Naive Bayes Multi Class Text Classification Example

Table of Contents

1. Overview
2. Development Environment
3. Steps of Text Classification
4. Example
5. Output
6. Conclusion
7. References
8. Source Code
- Was this post helpful?

1. Overview

Let’s first discuss what is Naive Bayes algorithm. “Naive Bayes classifiers are a family of simple “probabilistic classifiers” based on applying Bayes’ theorem with strong (naive) independence assumptions between the features.”

In Computer science and statistics Naive Bayes also called as Simple Bayes and Independence Bayes.

In this article, We will implement News Articles Classification using Multi Nomial Naive Bayes algorithm.

2. Development Environment

Python : 3.6.5

IDE : Pycharm community Edition

scikit-learn : 0.20.0

numpy : 1.15.3

matplotlib : 3.0.0

3. Steps of Text Classification

3.1 Load/Prepare Data sets

In this article, we have used 20NewsGroup datasets and divided the original twenty categories into five major categories like Mythology, Science, Sport, Technology, and Politics for better understanding.

Here we have used sklearn.datasets and panda data frames to load file contents and category for further processing. Here is the sample code.

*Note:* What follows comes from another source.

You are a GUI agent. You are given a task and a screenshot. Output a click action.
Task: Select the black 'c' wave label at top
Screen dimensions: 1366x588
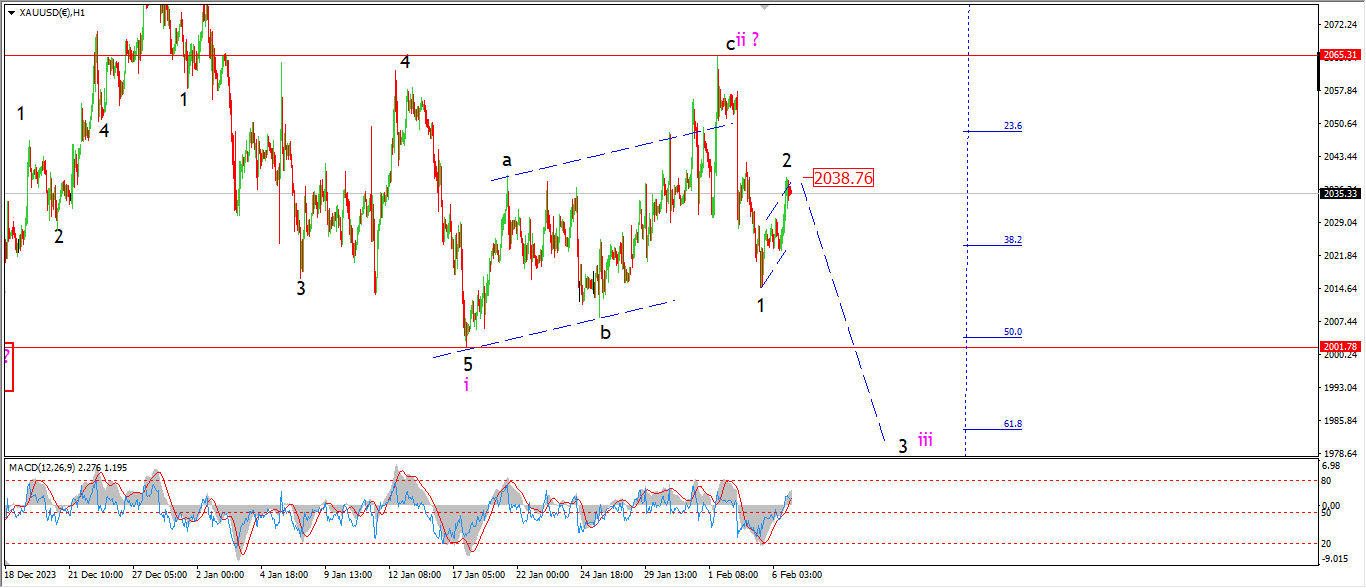tap(730, 44)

"""Load text files with categories as subfolder names.
    Individual samples are assumed to be files stored a two levels folder
    structure such as the following:
        NewsArticles/
            Mythology/
                Mythology_file_1.txt
                Mythology_file_2.txt
                ...
                Mythology_file_100.txt
            Politics/
                Politics_file_101.txt
                ...
                Politics_file_200.txt
            Science/
                Science_file_201.txt
                ...
                Science_file_300.txt
            Sports/
                Sports_file_301.txt
                ...
                Sports_file_400.txt
            Technology/
                Technology_file_401.txt
                ...
                Technology_file_500.txt
                ..."""
# Source file directory
path_train = "G:\\DataSet\\DataSet\\NewsArticles"
files_train = skds.load_files(path_train, load_content=False)
label_index = files_train.target
label_names = files_train.target_names
labelled_files = files_train.filenames
data_tags = ["filename", "category", "content"]
data_list = []

# Read and add data from file to a list
i = 0
for f in labelled_files:
    data_list.append((f, label_names[label_index[i]], Path(f).read_text()))
    i += 1
# We have training data available as dictionary filename, category, data
data = pd.DataFrame.from_records(data_list, columns=data_tags)
print("Data loaded : "+str(len(data)))

3.2 Split datasets into Train/Test

Next step is to split data sets into two parts training and testing dataset which used to check our model performance. here we have split data sets into 80:20 ratio.80% training set and the remaining 20% is our testing data sets.

Refer below sample code:

# lets take 80% data as training and remaining 20% for test.
train_size = int(len(data) * .8)
train_posts = data['content'][:train_size]
train_tags = data['category'][:train_size]
train_files_names = data['filename'][:train_size]
test_posts = data['content'][train_size:]
test_tags = data['category'][train_size:]
test_files_names = data['filename'][train_size:]
print("Training Set Size "+str(len(train_posts)))
print("Testing Set Size "+str(len(test_posts)))

3.3 PreProcess text

Preprocessing step includes removal of common words also called stop words, punctuation marks, stemming, lemmatization etc..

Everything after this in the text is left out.